Reflexión
María es consciente de que todo lo que tiene, todo lo que es, es un regalo de Dios.
María experimenta personalmente el sentirse amada por Dios, el contemplarse día a día, minuto a minuto, mimada de manera exquisita por Dios.
Pero no se lo calla y lo grita a los cuatro vientos: ¡Eh, mirad lo que Dios ha hecho conmigo; fijaos lo bueno que es!
Y desde lo más profundo de su corazón brota una canción de agradecimiento contagioso y cargado de optimismo y alegría.
Muchas veces nos quejamos y ponemos caras tristes cuando las cosas no salen a nuestro gusto.

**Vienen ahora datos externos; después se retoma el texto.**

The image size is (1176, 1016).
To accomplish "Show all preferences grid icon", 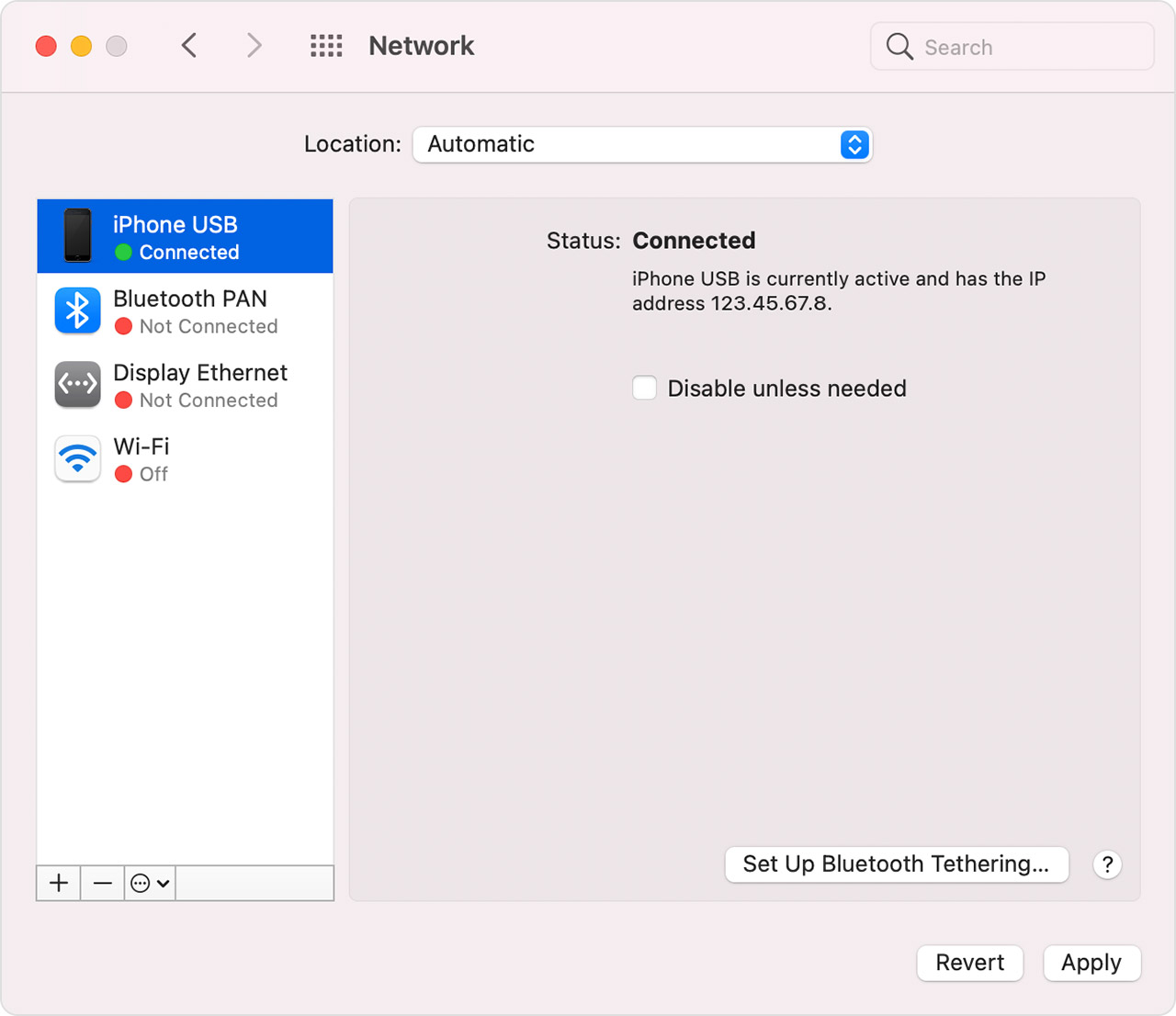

Pero tampoco nos paramos a dar las gracias cuando las cosas marchan bien.
Aprendamos el ejemplo de María: se siente amada por Dios y se lo agradece y lo publica a los demás.
Oración:
María:
Enséñanos a reconocer en nosotros
las maravillas de Dios.
Danos sencillez de corazón
para agradecer al Señor
todo lo bueno que cada día nos regala.
Que no nos orgullezca lo que somos capaces de realizar
sino lo mucho que Dios nos ama,
comprendiendo que todo lo que hacemos
Él lo hace posible.
Él sostiene nuestra vida con su aliento amoroso.
Que cada momento de nuestra vida
sea un canto continuo a gratitud.
Que saltemos de alegría,
reconociendo el amor de Dios en nuestras vidas.
Que respondamos al amor que Dios nos tiene con nuestro amor.
Madre, que seamos siempre agradecidos.